The first thing to note is the amazing aroma — roses and lemons, like a box of Turkish delight. Unfortunately, the flavour doesn’t quite live up to that fanfare. It has a slightly dry, chalky maltiness with hints of sugar and orange. Not, in fact, a super-complex connoisseur’s beer as the packaging and pretentious label would have you believe, but something of a dumbed down Belgian-style wit.
We tried it with and without food to see if it lived up to its claim of being specially formulated to accompany food. The best we could say is that it is suitably unobtrusive, but it certainly didn’t (with apologies to Garrett Oliver) chat up our chorizo and chick pea stew and take it round to the back alley for a knee trembler.
It cost €4.50 for a 750ml bottle, which is fine, but any more than this (i.e. the £10+ prices people are charging in the UK) and you’d feel quite ripped off.
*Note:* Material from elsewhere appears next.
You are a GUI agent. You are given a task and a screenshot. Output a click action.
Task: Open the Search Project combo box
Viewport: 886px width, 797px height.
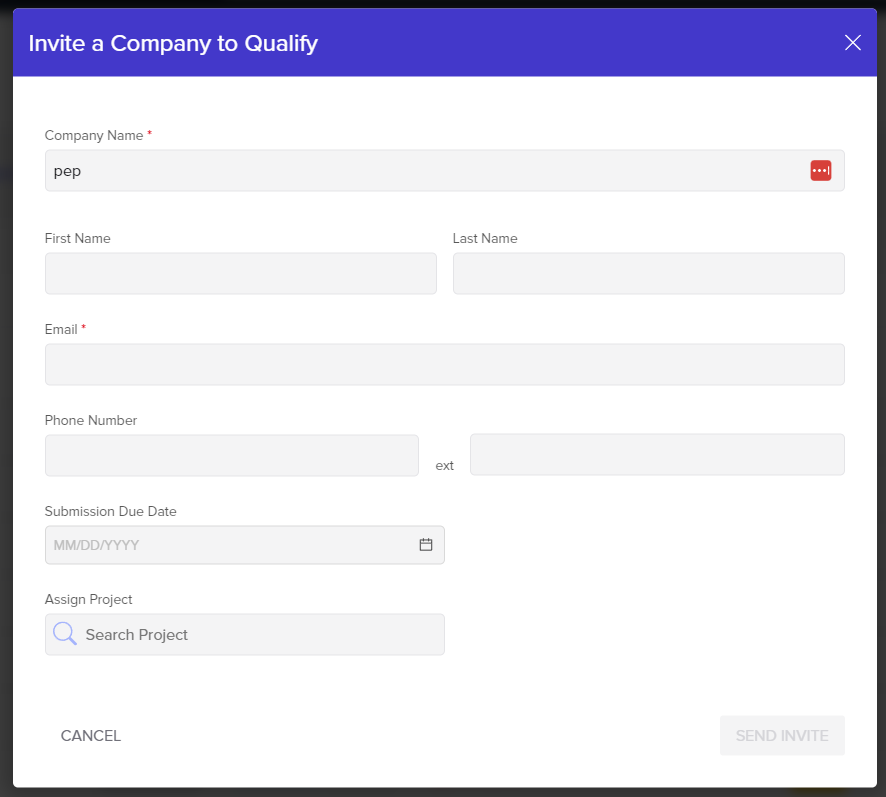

All in all, if you divorce this from the pretentious marketing and packaging (“serve in white wine glasses no more than half full to appreciate the aroma”) it’s an excellent beer by Spanish standards, and we’d be delighted to find it in our local tapas restaurant in London.
Interestingly, Damm have also brought out a cheaper, less highfalutin, German-style weizen, Weiss Damm. It stands up well in comparison to Paulaner Weiss, which is probably the wheat beer most commonly available in Spain.
8 replies on “A Study in Wheat”
Good review of Inèdit.
And BTW, Weiss Damm is actually brewed in Germany, but they don’t want too many people to know about that.
Really!? That’s bizarre but, actually, pretty good business.
I did try Inedit once without doing any tasting notes. Just like you, I liked the aromas, but I felt the taste of it was rather boring.
I tried this at the Bruges Beer Festival last month. Lots of hype and pretension surrounding what is quite a dull beer I thought. It’s not something I would seek out.
a super-complex connoisseur’s beer as the packaging and pretentious label would have you believe
…
It cost €4.50 for a 750ml bottle
BrewDog’s AB:01 costs a tenner for 330ml. Compare and contrast. (On the other hand, by all accounts AB:01 does actually live up to the hype – but on balance I think I’d be disappointed most of the time at £3 a pint than blown away most of the time at £18 a pint!)
Oops.
Make that on balance I think I’d rather be disappointed most of the time, etc.
And the Abstrakts are sold in a 375ml bottle, bringing the notional price per pint of the AB:01 down to a mere £16.
I’ll shut up now.
Good review. I think its a moderatly interesting beer with the worlds worst marketing. Its certainly the best Spanish beer to make it down to the Antipodes.